### TASK DATA
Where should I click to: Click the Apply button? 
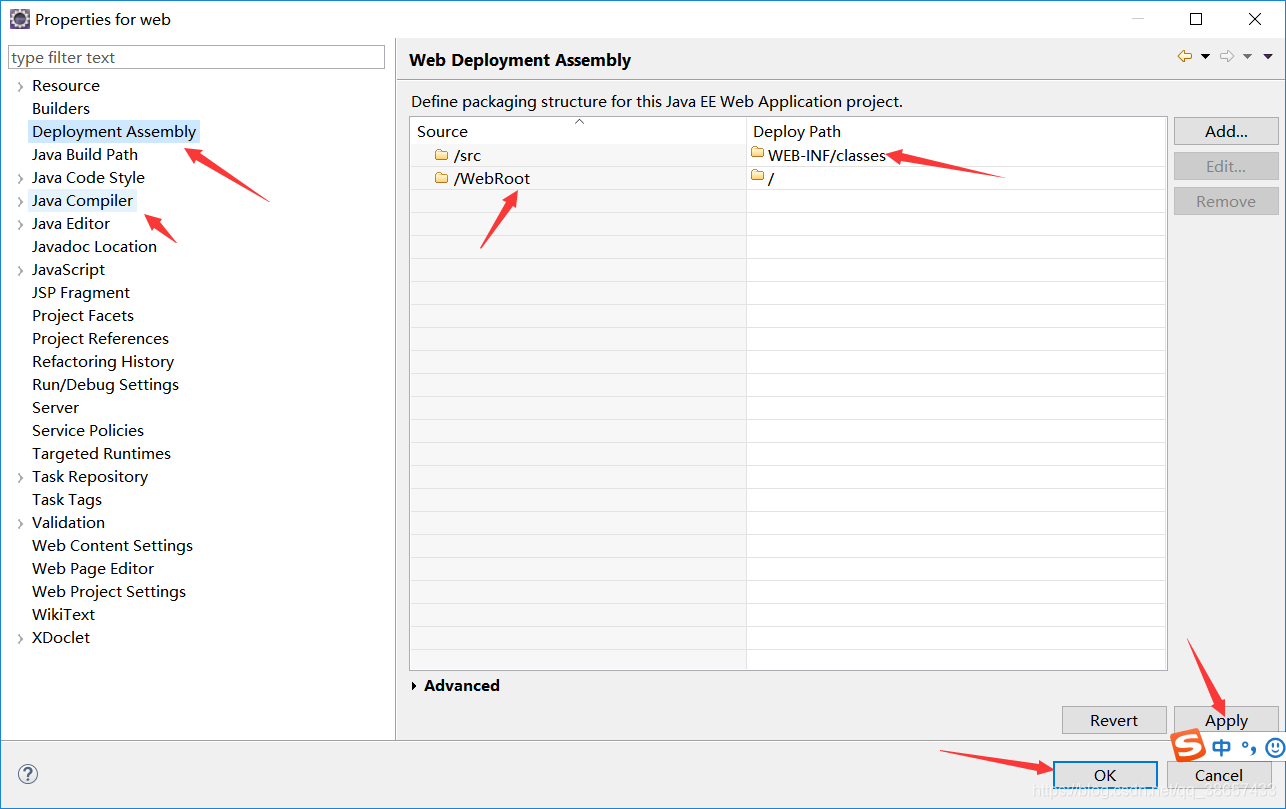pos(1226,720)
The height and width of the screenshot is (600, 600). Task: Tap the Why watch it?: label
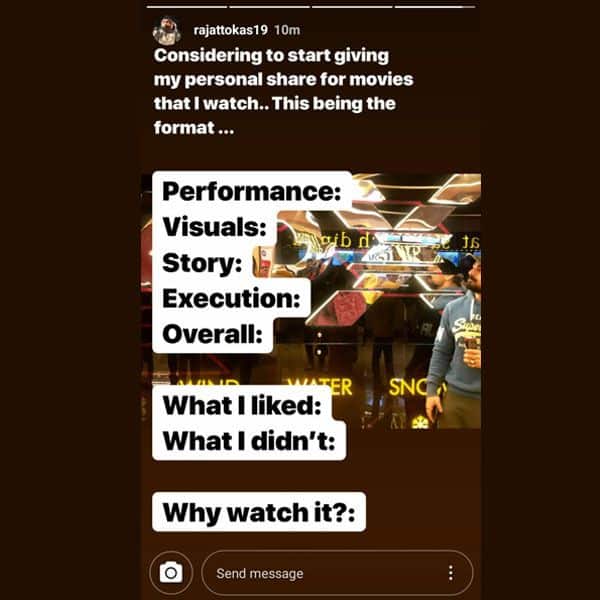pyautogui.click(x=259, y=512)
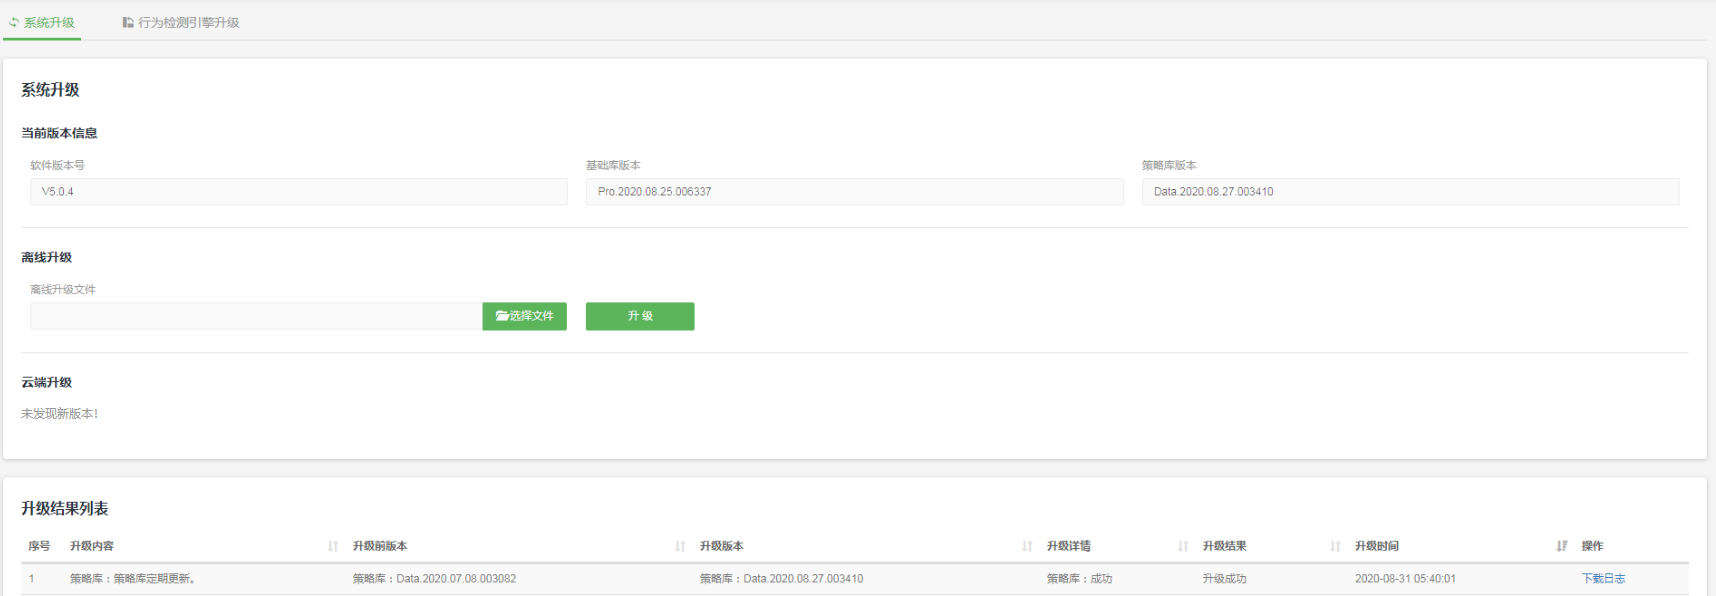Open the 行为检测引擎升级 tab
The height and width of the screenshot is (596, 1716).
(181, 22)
######
### TASK DATA
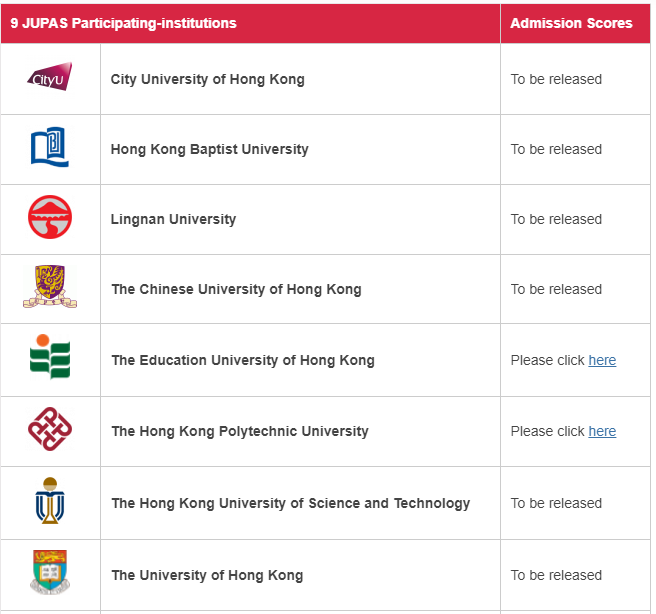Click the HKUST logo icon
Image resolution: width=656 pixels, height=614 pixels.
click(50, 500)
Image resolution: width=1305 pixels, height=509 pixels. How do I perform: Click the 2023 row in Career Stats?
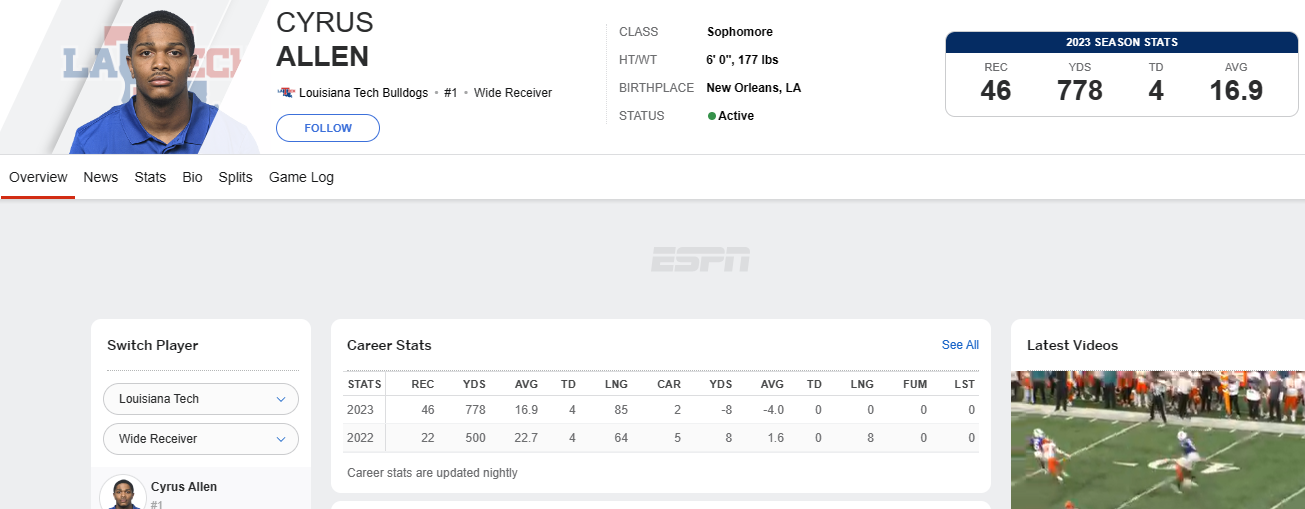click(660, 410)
######
> THE EXERCISE
Arrange the stretch from the line containing "Click the HKUST logo icon" through the line containing "click(660, 410)" as a Markdown table with the columns No. and Text, numbering each line and skipping any blank ones. Leave the pictures out of the answer.

> SOLVED EXERCISE
| No. | Text |
|---|---|
| 1 | Click the HKUST logo icon |
| 2 | Image resolution: width=656 pixels, height=614 pixels. |
| 3 | click(50, 500) |
| 4 | Image resolution: width=1305 pixels, height=509 pixels. How do I perform: Click the 2023 row in Career Stats? |
| 5 | click(660, 410) |